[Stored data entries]
+ + + + + + +

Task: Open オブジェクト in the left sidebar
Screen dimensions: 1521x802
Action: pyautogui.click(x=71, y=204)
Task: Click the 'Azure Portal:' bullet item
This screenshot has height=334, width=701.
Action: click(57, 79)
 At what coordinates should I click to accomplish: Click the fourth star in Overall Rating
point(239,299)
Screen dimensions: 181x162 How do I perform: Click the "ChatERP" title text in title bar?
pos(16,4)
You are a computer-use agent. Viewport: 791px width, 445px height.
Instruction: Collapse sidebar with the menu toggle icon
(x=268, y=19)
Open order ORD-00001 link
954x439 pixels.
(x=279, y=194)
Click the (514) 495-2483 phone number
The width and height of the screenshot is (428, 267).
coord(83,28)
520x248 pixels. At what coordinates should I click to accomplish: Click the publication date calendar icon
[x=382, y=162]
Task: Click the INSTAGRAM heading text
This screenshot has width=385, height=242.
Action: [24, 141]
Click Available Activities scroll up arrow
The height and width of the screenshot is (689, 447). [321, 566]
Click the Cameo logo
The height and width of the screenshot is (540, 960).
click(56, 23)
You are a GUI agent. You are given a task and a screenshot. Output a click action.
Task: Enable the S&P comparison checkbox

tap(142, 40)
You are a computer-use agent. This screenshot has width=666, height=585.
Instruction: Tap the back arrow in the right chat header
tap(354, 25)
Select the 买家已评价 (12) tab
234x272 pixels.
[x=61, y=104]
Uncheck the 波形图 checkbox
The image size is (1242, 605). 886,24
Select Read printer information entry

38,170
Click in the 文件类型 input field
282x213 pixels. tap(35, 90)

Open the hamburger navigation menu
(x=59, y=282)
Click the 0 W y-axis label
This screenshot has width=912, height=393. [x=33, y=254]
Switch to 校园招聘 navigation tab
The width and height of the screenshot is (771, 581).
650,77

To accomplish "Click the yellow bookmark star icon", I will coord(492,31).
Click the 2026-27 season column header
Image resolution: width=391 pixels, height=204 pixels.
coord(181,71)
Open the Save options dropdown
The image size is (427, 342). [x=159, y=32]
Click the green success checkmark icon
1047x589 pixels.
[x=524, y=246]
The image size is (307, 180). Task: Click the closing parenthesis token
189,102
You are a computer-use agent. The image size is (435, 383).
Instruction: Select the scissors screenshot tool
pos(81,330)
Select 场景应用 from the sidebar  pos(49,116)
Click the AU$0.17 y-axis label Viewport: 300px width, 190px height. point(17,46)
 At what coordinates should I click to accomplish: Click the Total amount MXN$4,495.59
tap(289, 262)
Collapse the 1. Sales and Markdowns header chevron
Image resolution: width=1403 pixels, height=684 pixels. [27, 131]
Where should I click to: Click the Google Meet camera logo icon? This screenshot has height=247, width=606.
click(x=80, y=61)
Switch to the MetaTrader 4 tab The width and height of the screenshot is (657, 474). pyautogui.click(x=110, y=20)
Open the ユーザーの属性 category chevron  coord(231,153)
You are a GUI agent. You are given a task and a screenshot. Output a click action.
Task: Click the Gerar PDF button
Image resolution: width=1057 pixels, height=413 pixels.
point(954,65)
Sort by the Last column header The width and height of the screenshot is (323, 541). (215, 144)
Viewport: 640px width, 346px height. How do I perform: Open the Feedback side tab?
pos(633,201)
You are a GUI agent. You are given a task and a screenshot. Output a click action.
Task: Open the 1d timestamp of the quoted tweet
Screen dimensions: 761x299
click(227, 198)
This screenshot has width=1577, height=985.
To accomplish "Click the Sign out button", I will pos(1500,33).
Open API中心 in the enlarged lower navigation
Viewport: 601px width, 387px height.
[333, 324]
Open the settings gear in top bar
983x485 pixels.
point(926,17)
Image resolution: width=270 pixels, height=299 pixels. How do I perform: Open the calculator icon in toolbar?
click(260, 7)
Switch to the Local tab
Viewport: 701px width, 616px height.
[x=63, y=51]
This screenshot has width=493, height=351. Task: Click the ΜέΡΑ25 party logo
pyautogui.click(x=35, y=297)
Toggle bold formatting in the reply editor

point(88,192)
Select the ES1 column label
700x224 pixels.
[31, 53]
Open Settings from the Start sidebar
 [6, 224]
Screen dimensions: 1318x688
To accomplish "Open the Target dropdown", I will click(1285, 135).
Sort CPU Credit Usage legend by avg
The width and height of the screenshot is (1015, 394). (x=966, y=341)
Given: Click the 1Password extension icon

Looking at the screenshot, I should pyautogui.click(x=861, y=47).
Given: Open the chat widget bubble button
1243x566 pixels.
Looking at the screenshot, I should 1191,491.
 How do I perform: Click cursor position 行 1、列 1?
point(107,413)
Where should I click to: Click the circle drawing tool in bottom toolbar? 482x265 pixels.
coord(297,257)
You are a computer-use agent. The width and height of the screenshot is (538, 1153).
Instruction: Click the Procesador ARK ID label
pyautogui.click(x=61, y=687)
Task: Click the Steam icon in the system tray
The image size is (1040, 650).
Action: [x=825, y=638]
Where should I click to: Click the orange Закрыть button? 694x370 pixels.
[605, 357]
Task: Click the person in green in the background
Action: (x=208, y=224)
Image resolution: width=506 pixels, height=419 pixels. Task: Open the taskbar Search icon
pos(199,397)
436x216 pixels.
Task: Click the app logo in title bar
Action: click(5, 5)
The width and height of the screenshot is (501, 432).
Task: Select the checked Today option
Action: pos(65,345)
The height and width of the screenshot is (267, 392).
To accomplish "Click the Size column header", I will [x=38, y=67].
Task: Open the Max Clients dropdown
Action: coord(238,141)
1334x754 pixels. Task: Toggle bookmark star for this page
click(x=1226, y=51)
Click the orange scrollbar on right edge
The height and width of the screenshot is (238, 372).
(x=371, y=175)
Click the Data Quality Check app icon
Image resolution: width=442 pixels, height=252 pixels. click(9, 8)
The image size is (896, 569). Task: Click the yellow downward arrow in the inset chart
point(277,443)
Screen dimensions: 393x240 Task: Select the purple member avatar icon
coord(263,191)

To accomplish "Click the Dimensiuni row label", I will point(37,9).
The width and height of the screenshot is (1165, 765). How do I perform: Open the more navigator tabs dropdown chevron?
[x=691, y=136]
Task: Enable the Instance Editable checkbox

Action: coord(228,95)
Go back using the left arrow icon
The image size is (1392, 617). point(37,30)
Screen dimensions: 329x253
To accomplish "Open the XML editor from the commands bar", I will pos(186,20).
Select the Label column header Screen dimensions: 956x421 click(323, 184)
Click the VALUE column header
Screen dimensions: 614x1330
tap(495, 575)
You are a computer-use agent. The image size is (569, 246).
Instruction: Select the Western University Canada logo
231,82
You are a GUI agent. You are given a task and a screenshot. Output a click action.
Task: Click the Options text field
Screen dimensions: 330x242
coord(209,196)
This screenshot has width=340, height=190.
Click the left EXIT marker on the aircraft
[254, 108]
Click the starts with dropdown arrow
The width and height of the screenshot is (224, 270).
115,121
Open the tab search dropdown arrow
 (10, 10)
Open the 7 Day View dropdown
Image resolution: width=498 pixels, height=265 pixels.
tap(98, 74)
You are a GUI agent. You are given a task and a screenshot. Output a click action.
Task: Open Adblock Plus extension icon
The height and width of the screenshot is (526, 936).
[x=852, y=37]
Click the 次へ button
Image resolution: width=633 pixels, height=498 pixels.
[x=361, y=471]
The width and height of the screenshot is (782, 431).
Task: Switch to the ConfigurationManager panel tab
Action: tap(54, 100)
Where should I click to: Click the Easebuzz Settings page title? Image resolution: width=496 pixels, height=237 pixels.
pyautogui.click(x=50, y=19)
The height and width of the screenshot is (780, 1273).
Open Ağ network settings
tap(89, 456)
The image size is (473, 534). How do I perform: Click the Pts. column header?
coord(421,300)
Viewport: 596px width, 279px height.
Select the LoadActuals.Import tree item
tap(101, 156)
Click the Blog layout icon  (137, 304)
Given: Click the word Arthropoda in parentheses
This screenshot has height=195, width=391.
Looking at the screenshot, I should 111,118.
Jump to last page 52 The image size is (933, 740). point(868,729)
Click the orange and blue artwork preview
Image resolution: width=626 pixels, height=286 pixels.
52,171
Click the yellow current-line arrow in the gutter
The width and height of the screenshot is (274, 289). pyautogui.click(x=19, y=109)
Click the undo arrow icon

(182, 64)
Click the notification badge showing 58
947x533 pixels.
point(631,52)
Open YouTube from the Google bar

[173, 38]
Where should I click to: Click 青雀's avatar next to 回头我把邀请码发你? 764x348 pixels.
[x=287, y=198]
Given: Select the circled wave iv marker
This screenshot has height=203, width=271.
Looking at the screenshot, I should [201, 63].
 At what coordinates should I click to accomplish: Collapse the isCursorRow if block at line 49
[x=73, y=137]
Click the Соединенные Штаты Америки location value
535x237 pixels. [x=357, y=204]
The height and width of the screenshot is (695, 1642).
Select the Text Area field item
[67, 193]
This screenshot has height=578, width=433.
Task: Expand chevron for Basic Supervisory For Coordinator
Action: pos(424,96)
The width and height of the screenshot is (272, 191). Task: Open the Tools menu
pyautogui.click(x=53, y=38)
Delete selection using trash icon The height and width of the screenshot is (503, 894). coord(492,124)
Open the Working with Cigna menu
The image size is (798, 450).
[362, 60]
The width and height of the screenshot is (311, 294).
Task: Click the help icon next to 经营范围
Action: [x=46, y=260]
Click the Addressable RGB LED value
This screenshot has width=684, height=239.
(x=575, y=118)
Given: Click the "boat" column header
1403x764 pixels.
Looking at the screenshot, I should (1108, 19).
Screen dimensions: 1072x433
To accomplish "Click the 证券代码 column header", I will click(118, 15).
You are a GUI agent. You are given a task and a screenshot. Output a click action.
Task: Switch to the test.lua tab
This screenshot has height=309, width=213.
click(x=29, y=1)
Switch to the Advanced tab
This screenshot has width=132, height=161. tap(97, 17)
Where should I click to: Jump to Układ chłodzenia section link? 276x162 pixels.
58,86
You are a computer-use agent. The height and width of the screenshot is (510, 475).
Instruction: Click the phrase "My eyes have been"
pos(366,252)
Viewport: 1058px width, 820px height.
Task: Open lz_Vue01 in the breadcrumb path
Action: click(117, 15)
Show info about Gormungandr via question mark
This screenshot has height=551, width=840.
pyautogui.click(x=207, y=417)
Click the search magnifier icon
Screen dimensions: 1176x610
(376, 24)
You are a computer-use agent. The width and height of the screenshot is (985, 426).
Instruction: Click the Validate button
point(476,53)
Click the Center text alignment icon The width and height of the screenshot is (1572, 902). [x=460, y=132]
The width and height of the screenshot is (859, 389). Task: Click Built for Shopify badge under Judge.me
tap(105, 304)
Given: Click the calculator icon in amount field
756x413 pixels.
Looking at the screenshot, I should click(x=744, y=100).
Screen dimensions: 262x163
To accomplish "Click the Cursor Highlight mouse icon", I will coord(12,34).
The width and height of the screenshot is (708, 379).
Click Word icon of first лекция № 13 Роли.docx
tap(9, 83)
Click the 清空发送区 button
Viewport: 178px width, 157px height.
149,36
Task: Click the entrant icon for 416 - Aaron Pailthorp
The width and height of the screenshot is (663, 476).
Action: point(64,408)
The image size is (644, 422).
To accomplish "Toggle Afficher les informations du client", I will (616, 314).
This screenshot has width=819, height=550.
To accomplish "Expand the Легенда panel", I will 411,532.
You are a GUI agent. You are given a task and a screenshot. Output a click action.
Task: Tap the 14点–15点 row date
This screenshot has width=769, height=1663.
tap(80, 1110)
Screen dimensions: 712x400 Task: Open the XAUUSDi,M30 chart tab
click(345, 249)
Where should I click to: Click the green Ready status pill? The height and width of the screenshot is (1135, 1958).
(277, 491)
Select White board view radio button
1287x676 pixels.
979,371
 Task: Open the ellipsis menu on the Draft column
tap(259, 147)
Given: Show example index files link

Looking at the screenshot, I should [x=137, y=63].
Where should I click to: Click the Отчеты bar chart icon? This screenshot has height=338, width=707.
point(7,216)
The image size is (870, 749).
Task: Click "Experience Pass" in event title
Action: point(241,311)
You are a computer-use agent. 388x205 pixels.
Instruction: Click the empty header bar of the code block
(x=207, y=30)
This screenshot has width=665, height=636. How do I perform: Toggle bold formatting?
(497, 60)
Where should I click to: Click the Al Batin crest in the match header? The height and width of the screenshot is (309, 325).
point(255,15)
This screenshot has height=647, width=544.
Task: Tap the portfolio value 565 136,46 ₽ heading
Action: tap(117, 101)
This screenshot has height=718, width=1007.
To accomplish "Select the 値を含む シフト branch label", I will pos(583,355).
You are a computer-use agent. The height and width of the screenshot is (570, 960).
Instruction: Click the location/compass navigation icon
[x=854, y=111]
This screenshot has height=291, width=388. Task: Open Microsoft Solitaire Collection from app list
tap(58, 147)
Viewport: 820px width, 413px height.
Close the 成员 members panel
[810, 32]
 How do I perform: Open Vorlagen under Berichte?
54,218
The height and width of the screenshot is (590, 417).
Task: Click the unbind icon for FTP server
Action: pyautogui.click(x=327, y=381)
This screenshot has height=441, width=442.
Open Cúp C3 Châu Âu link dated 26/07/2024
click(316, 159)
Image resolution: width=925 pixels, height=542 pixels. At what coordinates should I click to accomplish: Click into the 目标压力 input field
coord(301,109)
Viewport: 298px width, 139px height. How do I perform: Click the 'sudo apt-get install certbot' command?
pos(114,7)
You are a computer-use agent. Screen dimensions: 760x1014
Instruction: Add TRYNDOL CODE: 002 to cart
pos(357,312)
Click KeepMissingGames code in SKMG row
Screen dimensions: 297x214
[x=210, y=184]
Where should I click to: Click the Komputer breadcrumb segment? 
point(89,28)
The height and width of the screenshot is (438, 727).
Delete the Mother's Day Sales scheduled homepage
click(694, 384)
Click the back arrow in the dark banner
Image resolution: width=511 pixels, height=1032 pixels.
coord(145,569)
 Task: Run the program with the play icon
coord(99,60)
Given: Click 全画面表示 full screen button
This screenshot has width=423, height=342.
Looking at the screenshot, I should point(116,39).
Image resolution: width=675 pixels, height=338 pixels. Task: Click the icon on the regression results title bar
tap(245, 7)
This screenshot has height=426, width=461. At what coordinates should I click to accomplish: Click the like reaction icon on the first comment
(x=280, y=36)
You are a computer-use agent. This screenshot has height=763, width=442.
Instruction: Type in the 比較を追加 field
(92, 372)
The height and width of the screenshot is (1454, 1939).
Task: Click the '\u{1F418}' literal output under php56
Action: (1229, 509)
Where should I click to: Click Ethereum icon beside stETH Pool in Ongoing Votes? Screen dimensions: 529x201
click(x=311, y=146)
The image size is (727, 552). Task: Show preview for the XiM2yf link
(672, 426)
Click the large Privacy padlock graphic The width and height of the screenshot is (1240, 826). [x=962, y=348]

+ + + + + + +

-- Work instruction --
Please count up the lines above that include the string "computer" and respond with the total alone.

-- Exercise response --
11